菌体ディスクの切り出し例. (左)ストローによる打ち抜き. (右)メスによる切り出し.
図2.菌体ディスクの切り出し例
(左)ストローによる打ち抜き. (右)メスによる切り出し.

◆ 菌体ディスクのピックアップ
 凍結保護液(約1 ml)の入ったオートクレーブ滅菌済みのポリプロピレン製
凍結保存用チューブ(2 ml容)に、白金耳や柄付き針を用いて打ち抜いた寒天
ディスクを入れます(1~5枚程度)。多数の菌株を一度に保存する際は、滅菌
竹串(実験器具として市販されています)を用いると火炎滅菌の操作を省略で
きて便利です。

◆ 凍結保護液
 糸状菌では、10%グリセロールや10%ジメチルスルホキシド(DMSO)水溶液が
よく用いられます。グリセロールやDMSOに糖などの物質を添加することにより
保存性が向上する場合があることが知られており、NBRCでは10%グリセロール
に5%(w/v)のトレハロース(食品添加物として市販されている安価なもの)を
加えています。

◆ 保存温度
 長期保存には-70℃以下で凍結状態を維持することが好ましいとされていま
す。-20~-40℃のフリーザーで保存した場合は、扉の開閉による温度上昇に
よって融解・凍結が繰り返されたり、氷の結晶構造が変化したりすることによ
り菌体が損傷し、生残性が低下することがあります。-80℃以下のフリーザー
か、液体窒素タンクの気相(-150~-180℃程度)での保存が有効です。
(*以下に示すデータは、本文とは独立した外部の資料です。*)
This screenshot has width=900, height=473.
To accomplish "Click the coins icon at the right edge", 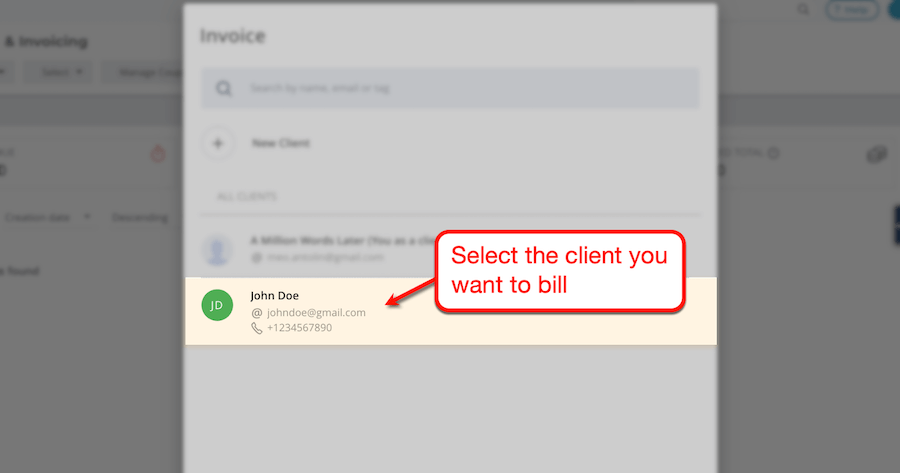I will (x=876, y=154).
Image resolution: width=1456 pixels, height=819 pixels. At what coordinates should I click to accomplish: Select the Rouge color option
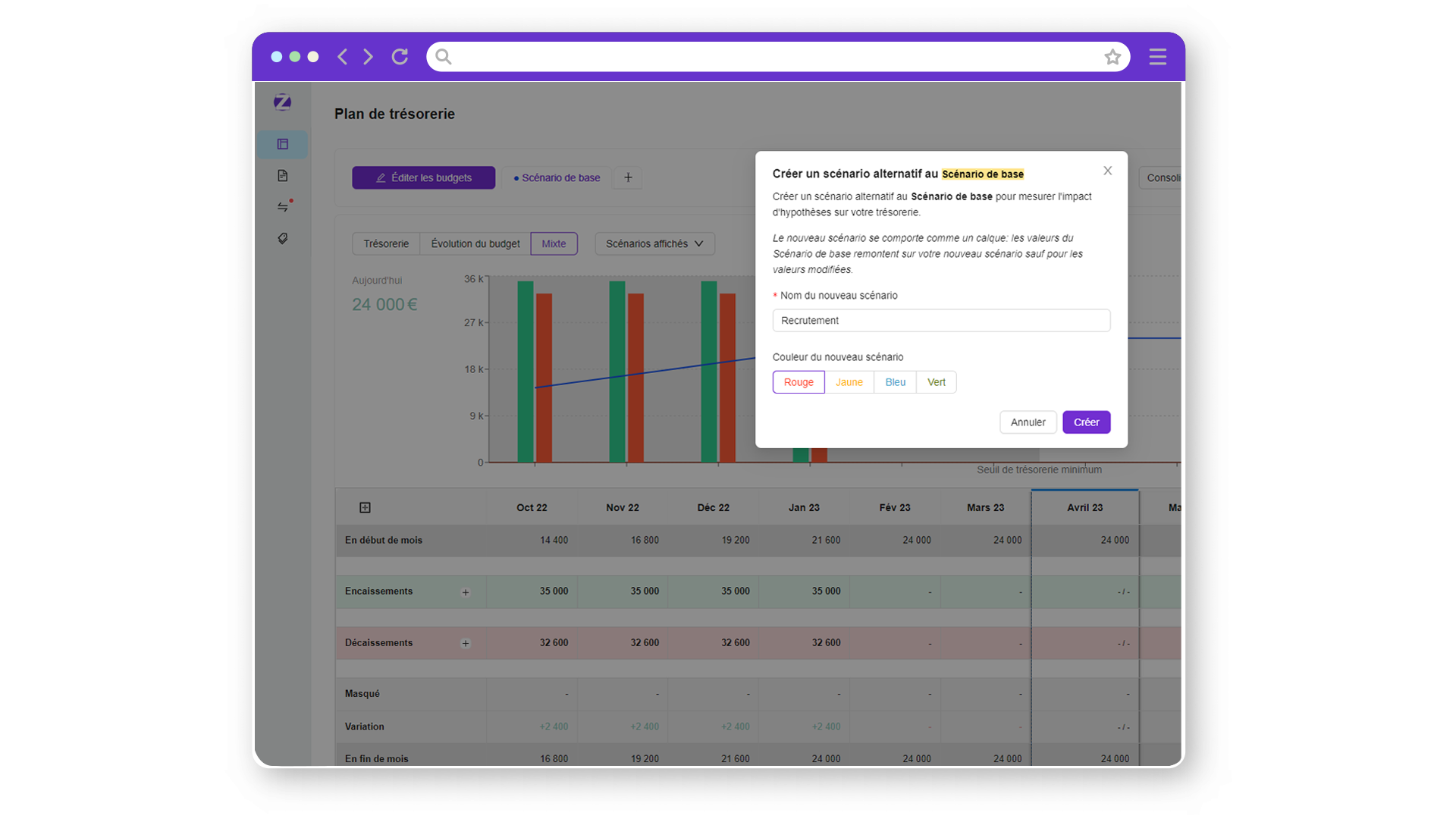(x=798, y=382)
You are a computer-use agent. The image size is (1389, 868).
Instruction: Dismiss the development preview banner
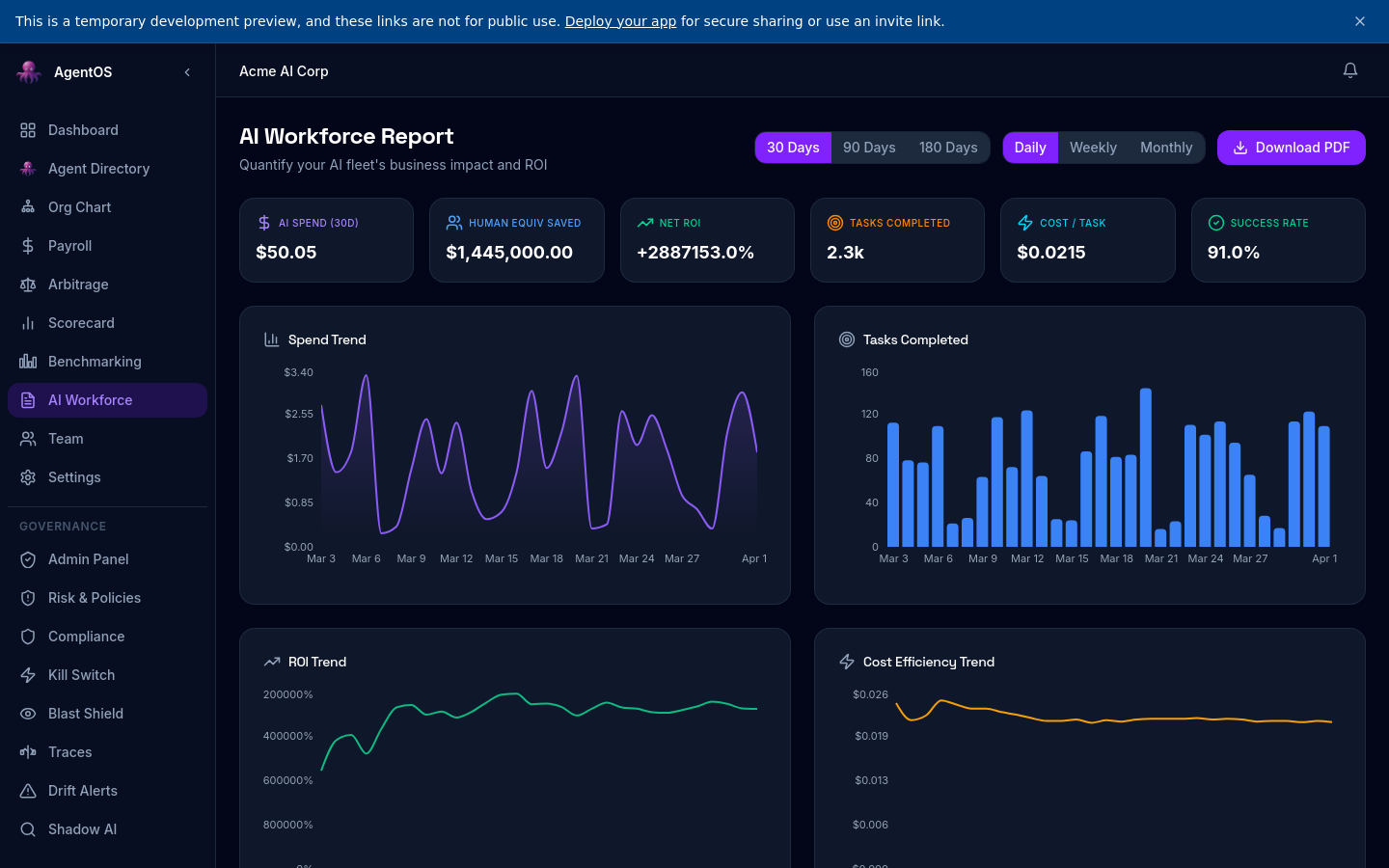pyautogui.click(x=1360, y=21)
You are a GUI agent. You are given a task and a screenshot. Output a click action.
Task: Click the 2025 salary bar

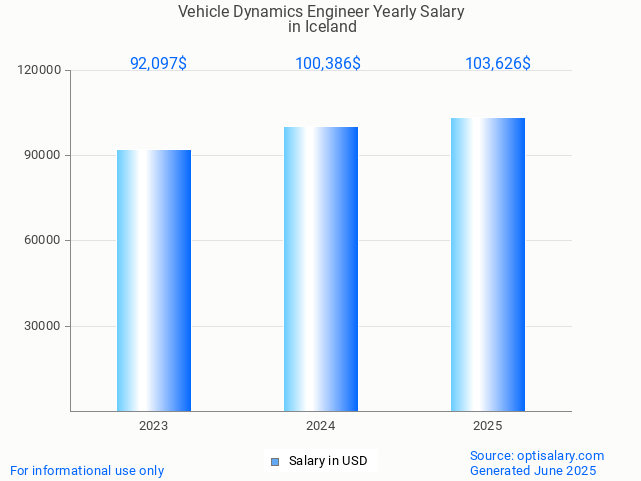click(x=488, y=264)
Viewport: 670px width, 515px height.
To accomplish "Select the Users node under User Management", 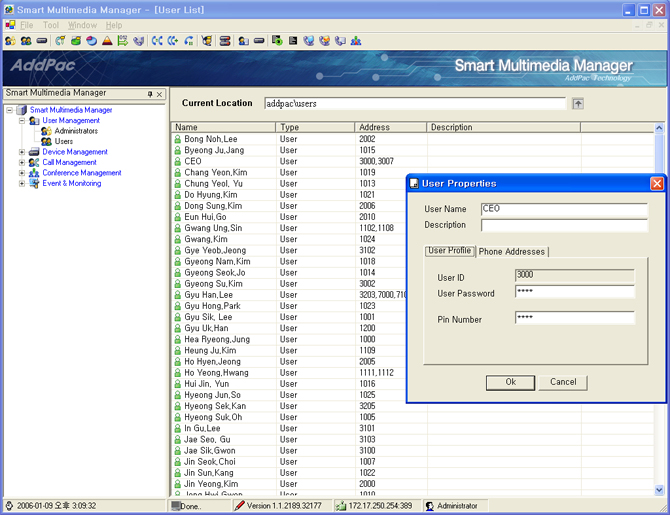I will 63,142.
卵菌
類や菌根形成性の担子菌類などは、-80℃では長期間の保存に耐えない場合が
ありますので、液体窒素タンクの気相での保存が必要です。

◆ 凍結方法
 ほとんどの糸状菌の場合、菌体の入ったチューブを直接フリーザーや液体窒
素タンクに移して凍結しても問題はありません。しかし、一部の凍結感受性の
菌株は急冷によって死滅することがあります。これらの菌株には、チューブを
4~7℃程度で30分~一晩静置して凍結保護液を菌体内に浸透させた後に、-30
℃程度で凍結してからフリーザーや液体窒素タンクの気相に移す2段階凍結法
や、発泡スチロールや2-プロパノールを利用した凍結保存ユニット(例:ミス
ターフロスティー、NALGENE)にチューブを入れて-70~-80℃で緩慢凍結す
る方法が有効です。プログラムフリーザー(例:IceCube15M、SY-LAB)を用い
ればより厳密な温度調節が可能です。緩慢凍結を行い液体窒素タンクの気相で
保存することで凍結感受性の菌株のほとんどは長期保存が可能となりますが、
一部の担子菌類(フクロタケ属Volvariellaや外生菌根菌類)の菌株では死滅
する場合があります。最近、パーライトを培養基材として用いる凍結法がこれ
らの担子菌類にも有効であることが報告されており(Sato et al. 2012)、更な
る改良が期待されます。

◆ 復元方法
 チューブから菌株を復元する際はウォーターバスなどを用いて30~37℃で急
速に解凍します。自然解凍では多くの糸状菌類で生残性が低下します。氷の結
晶が融解したら(-80℃保存では3分、-170℃では5分程度)ただちに適切な
培地にチューブ内の菌体ディスクを接種します。

【文献】 Sato M. et al. (2012) CryoLetters 33: 86-94.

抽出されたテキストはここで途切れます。